:: Source data ::
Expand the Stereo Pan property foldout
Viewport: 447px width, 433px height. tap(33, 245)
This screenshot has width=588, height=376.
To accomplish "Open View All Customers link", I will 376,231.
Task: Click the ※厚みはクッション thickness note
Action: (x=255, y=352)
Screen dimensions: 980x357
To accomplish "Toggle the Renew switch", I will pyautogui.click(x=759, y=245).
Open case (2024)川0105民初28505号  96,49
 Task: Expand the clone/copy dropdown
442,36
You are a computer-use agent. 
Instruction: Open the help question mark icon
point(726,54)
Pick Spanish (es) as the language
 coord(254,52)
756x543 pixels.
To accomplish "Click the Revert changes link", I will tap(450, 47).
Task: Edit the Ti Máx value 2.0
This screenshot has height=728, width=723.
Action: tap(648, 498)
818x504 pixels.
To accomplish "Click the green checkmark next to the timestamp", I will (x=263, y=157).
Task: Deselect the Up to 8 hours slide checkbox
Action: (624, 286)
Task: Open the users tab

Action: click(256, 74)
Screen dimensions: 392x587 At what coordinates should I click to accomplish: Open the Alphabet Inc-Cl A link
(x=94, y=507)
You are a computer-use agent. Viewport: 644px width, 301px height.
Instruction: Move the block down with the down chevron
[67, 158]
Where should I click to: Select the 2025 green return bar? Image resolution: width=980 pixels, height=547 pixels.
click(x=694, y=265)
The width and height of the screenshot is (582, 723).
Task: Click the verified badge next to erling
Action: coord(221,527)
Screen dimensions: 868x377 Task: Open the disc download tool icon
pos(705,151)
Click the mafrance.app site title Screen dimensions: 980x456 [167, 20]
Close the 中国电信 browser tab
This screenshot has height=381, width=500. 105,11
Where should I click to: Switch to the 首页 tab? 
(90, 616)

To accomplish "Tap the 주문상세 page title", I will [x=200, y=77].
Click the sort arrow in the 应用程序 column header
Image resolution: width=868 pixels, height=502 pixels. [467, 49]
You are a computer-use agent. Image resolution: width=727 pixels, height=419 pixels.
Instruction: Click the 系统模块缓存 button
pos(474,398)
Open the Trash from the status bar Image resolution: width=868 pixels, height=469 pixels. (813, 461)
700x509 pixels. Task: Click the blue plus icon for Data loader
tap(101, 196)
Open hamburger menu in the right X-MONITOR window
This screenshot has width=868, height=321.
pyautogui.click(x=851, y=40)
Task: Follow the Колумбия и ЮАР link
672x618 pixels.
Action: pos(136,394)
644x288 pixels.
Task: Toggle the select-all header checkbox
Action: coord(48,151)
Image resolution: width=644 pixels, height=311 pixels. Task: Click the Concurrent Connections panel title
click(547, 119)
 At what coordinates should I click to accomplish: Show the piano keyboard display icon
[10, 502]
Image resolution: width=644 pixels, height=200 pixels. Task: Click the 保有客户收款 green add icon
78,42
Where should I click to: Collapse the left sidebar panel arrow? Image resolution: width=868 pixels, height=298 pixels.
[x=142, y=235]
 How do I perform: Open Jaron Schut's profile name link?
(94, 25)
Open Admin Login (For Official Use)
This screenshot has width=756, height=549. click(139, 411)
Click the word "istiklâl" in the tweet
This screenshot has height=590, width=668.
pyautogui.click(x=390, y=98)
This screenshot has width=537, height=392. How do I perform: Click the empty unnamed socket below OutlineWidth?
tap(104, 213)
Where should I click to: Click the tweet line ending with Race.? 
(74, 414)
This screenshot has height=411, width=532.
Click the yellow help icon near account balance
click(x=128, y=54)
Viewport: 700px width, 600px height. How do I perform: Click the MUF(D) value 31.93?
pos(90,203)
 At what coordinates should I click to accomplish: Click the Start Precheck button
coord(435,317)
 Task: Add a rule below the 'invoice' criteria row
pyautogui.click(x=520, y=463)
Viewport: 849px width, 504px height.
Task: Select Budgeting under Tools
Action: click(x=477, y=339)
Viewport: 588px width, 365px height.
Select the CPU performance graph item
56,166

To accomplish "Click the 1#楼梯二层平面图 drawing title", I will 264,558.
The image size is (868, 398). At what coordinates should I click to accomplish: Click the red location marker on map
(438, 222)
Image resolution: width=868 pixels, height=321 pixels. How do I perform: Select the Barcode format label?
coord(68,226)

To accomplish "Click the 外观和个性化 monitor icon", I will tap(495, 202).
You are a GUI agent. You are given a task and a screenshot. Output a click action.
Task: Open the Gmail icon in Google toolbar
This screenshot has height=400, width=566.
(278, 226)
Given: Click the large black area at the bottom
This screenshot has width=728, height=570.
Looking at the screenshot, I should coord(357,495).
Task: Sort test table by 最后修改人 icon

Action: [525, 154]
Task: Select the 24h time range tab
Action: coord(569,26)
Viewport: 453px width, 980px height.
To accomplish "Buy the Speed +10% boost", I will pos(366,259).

:: Exercise objective ::
When a line above contains the string "computer", copy that line.

:: Solution to this exercise ::
You are a computer-use agent. 
You are a computer-use agent. Viewport: 644px width, 301px height.
You are a computer-use agent. Image resolution: width=727 pixels, height=419 pixels.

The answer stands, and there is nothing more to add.